Vermont Governor: It’s Time to Go
MONTPELIER, Vt. — Democratic Gov. Howard Dean, who survived a tough reelection campaign last fall after ushering in Vermont’s pioneering law allowing gay couples to form civil unions, said Wednesday he will not run again next year.
Dean, 52, said he simply decided that after 10 years in office, it was time to go.
“The baton has to be passed sometime,” he said. “I have accomplished many things that I wanted to accomplish in this job. What we have done is extraordinary.”

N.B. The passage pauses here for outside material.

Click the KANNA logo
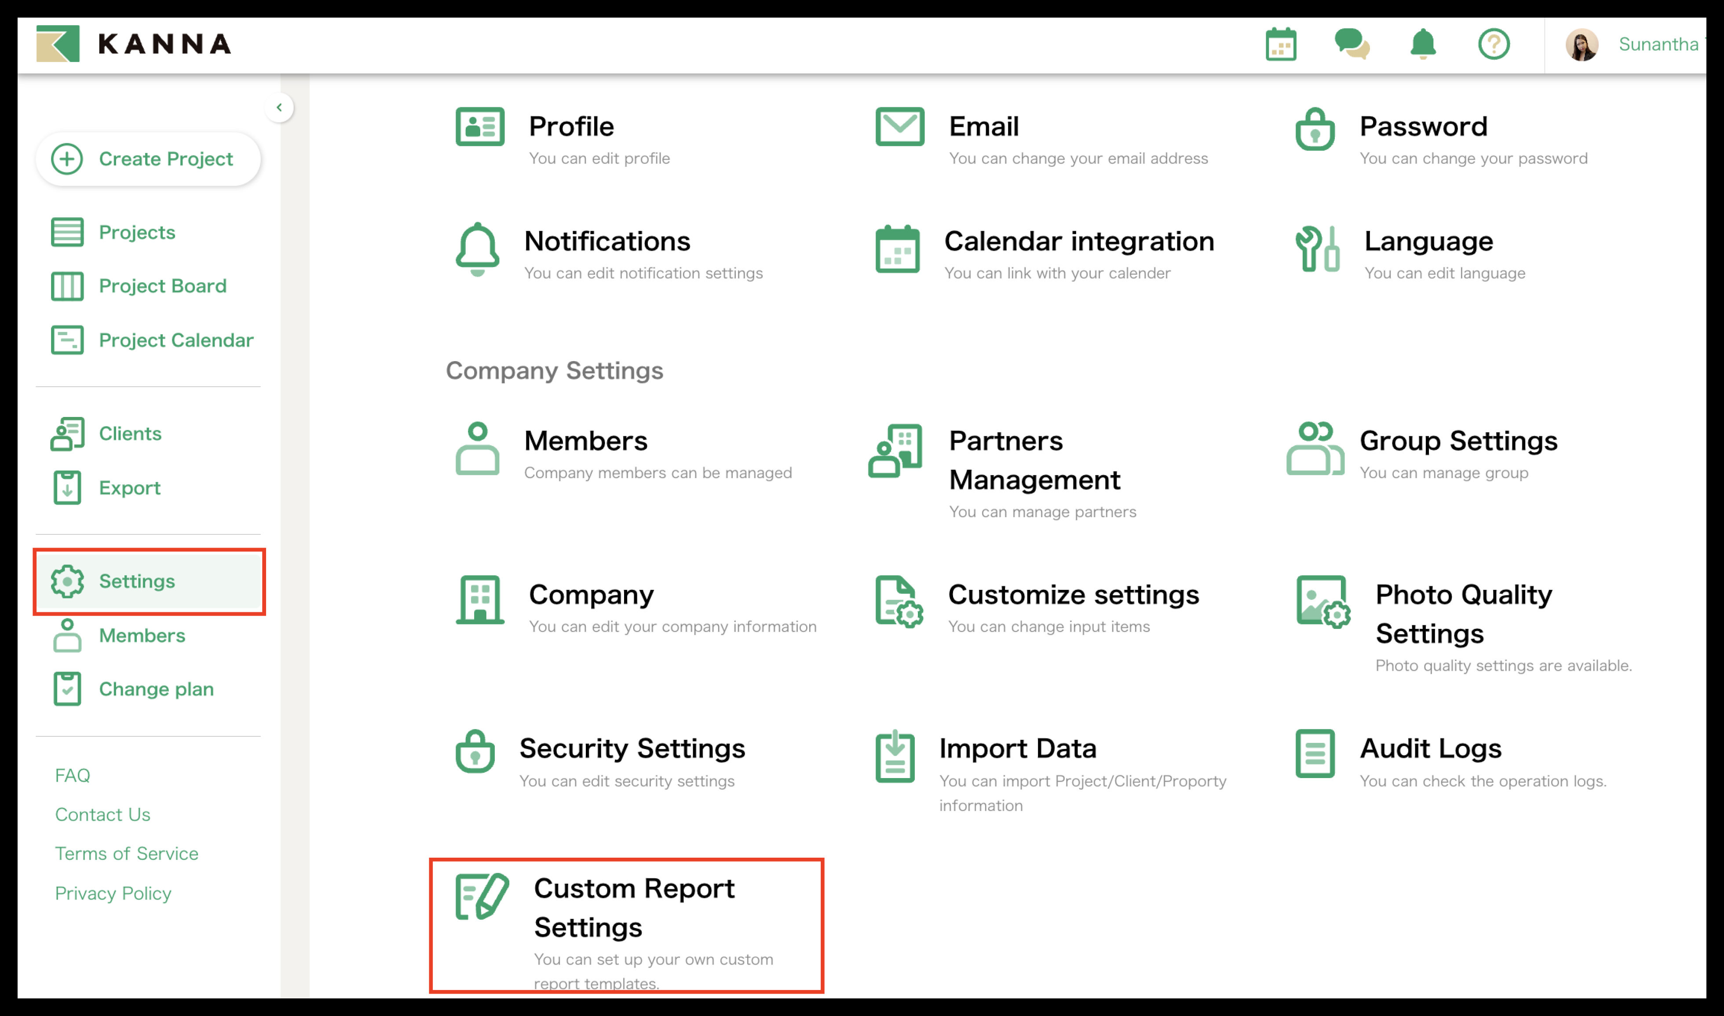1724x1016 pixels. 133,45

Political analysts have speculated Dean might run for president in 2004 or seek a Senate seat in 2006. But the governor said Wednesday that he just doesn’t know. “I need to think through what I am going to do.”
Dean, a physician, was lieutenant governor in 1991 when Gov. Richard Snelling, a Republican, died in office. Dean was elected governor in his own right in 1992 and easily won reelection in 1994, 1996 and 1998.
Last year, though, his popularity plummeted when the state Legislature, prompted by a state Supreme Court ruling, passed a first-in-the-nation law granting gay couples most of the rights and benefits of marriage. Dean defended the civil union law, which divided Vermonters, as the right thing to do.
In a three-way race, he barely won the required 50% of the vote.
He said Wednesday he believes he could win reelection next year but decided he had served long enough.
All of the potential candidates for governor in 2002 have said they support the civil union law, a sign that the firestorm has eased.
Two Republicans, state Treasurer Jim Douglas and former state Human Services Secretary Cornelius Hogan, are already campaigning for the governor’s office. Democrats Lt. Gov. Douglas Racine and state Sen. Peter Shumlin indicated they would run if Dean did not. A Progressive, Anthony Pollina, who ran last year, is also expected to seek the office again.
Rep. Bernard Sanders, an independent who has held Vermont’s lone seat in Congress for a decade, said he too will consider a run for governor.
Dean became governor during one of the worst recessions in the state. He was forced to cut spending but later presided over the state’s longest economic expansion. He also championed child health care.
Dean said he believes his greatest accomplishments have been in helping children. “Virtually every child in Vermont has health insurance. The real message about children is that children have become a priority.”